TEXT FOR ANALYSIS:
But Sister Marjana - from Albania - lamented that three other nuns and four elderly women from another part of the convent are yet to be accounted for.
'Evil murmur'
A Polish woman who survived the earthquake says she will never forget the "evil murmur" of the tremor.
Ewa Szwajak told Polish TVN24 how she and her husband were woken in Amatrice by tremors and a "terrible noise" and escaped through a balcony with her four-year-old son.
"We knew it was an earthquake. I will remember till the end of my life this noise, the evil murmur of moving walls," she said.
She said her neighbours and their 13-year-old grandson did not survive.
Bravo the guard dog refuses to leave his post
Bravo the injured guard dog stubbornly refused to leave the scene of his collapsed home near Amatrice, La Stampa (in Italian), external reported.
It reported that when police entered the premises where Bravo lived on Thursday, he remained true to his training and growled to fend them off.
Earlier Bravo's owners had been pulled from the rubble.
Officers were eventually able to win the dog over, the newspaper reported, and he was taken away to receive treatment for a serious leg injury.
Pensioner's indignity amid the suffering
Elsewhere in Amatrice, the plight of an 80-year-old woman trapped in the rubble on Wednesday was highlighted by the AP news agency.
Rescuers had to persuade her to urinate where she was rather than wait until she got home as they were not in a position to get her out quickly enough. A ranger is quoted as telling her: "Listen, I know it's not nice to say but if you need to pee, you just do it."
The woman was later taken to the Ascoli Piceno hospital. Her 47-year-old daughter, who lived with her, was killed, the agency reported.
Monica's story
Monica, a survivor from the tourist town of Amatrice, described her shocked response when a 4.5-magnitude aftershock rattled the area early on Thursday morning.

Stored data
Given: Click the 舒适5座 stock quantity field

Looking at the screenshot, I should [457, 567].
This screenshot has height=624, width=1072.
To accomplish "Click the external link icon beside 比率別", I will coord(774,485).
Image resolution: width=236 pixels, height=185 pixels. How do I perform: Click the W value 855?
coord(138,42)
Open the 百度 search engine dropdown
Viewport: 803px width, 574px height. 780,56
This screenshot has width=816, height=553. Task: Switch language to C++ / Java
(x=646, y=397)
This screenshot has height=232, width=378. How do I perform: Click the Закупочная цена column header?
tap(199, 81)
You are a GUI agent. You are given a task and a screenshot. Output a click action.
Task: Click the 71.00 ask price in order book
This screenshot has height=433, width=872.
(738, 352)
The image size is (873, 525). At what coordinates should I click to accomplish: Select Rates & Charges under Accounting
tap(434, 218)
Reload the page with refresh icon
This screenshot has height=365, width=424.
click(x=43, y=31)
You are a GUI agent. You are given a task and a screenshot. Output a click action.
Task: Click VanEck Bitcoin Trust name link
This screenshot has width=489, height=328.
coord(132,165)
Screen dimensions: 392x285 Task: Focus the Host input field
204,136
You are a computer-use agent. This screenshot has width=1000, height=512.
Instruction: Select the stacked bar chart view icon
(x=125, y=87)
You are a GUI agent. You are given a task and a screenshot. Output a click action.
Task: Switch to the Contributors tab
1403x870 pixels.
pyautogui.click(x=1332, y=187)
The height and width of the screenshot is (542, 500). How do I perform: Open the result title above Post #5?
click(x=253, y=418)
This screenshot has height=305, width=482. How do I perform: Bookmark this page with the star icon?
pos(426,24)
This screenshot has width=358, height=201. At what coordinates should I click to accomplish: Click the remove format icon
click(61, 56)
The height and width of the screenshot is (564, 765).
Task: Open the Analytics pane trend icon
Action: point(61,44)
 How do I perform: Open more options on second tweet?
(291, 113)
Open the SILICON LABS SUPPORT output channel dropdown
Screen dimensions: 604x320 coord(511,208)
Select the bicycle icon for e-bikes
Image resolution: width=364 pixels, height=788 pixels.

WHAT YOU HAVE TO DO: Please continue the text about earthquake survivors in Amatrice, beginning right after its last sentence about Monica.

TASK RESPONSE:
"We were sleeping in the car and there were shocks all night," she told AGI news. "When the biggest one came, the car started moving and shaking.
"But what have we got to lose now? We have lost our house. So many friends and family are dead. We have lost everything, even our fear."
Another survivor in Amatrice told the AP news agency on Wednesday how she hid underneath her pillow as the quake struck.
"On one side, the whole wall fell but did not hit me," Maria Gianni said.
"On the other side it fell as well and did not hit me, but fell just next to me, very, very close to me, and luckily it didn't hit me. Then the whole ceiling fell on my head, I just managed to put a pillow on my head and I wasn't hit, luckily."
There is no shortage of similar survival stories.
In Pescara del Tronto, Leone, six, and her brother Samuel, four, survived thanks to their grandmother placing them under a bed and covering them with her body, Ansa.it, external reported.
She suffered multiple fractures and is now in hospital.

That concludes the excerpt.